Fig. 2.

SnRK1 phosphorylates At eIFiso4E at serine 33 and threonine 55 in vitro. (A) Autoradiogram shows that the Arabidopsis SnRK1 kinase domain (KD, derived from SnRK1.2), but not inactive mutant SnRK-KDK49R (KDKR), is capable of autophosphorylation and phosphorylation of Arabidopsis eIFiso4E (At eIFiso4E) and positive control GST-SAMS, but not negative control proteins GST and human eIF4E (Hs eIF4E). HA₂His₆-tagged SnRK1-KD and SnRK1-KDKR were expressed in N. benthamiana, and the His₆Xpress-tagged substrates At eIFiso4E and Hs eIF4E were expressed in E. coli. The indicated proteins were incubated together with γ³²P-ATP, fractionated on SDS-containing polyacrylamide gels (SDS-PAGE), and exposed to a phosphor-imager to detect labeled proteins. (B) Autoradiogram shows that SnRK1-KD can phosphorylate wild type (WT) At eIFiso4E and single substitution mutants S33A and T55A, but not the double mutant S33A/T55A. Inactive SnRK1-KDKR and GST were included as negative controls. For loading controls, Western immunoblots were probed with anti-HA to detect the kinases, and anti-Xpress to detect At eIFiso4E and mutant derivatives.
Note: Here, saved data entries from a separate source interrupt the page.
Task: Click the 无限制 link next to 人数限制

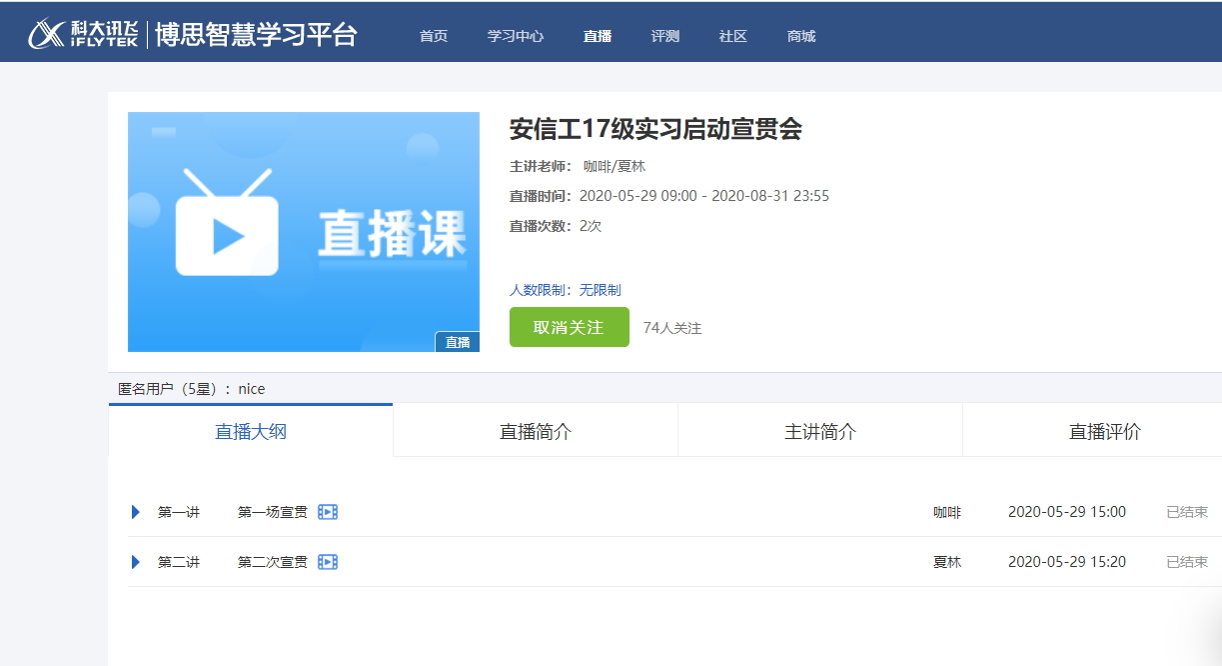Action: (601, 288)
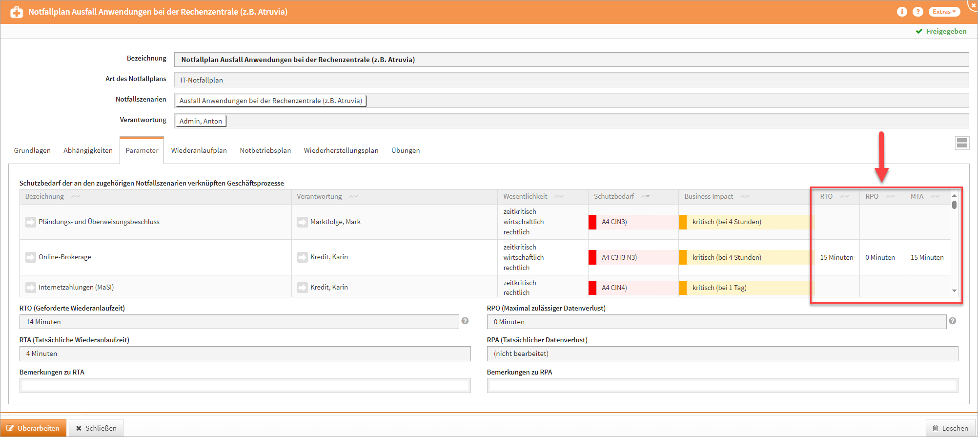Viewport: 978px width, 437px height.
Task: Click the Schließen button
Action: pos(96,428)
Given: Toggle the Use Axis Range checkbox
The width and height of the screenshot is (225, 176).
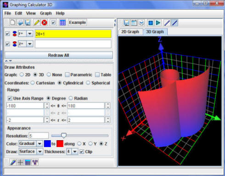Looking at the screenshot, I should [10, 98].
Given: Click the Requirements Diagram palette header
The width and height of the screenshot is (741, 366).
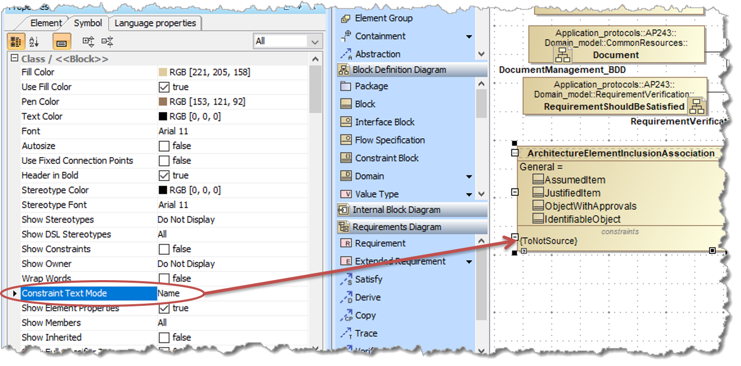Looking at the screenshot, I should [x=397, y=227].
The autoradiogram shown is representative of three independent experiments, one of which included only the wild type and double mutant proteins. (C) Autoradiogram shows that SnRK1-KD derived from Arabidopsis SnRK1.1 is capable of autophosphorylation and also phosphorylates eIFiso4E and GST-SAMS, but not human eIF4E (Hs eIF4E).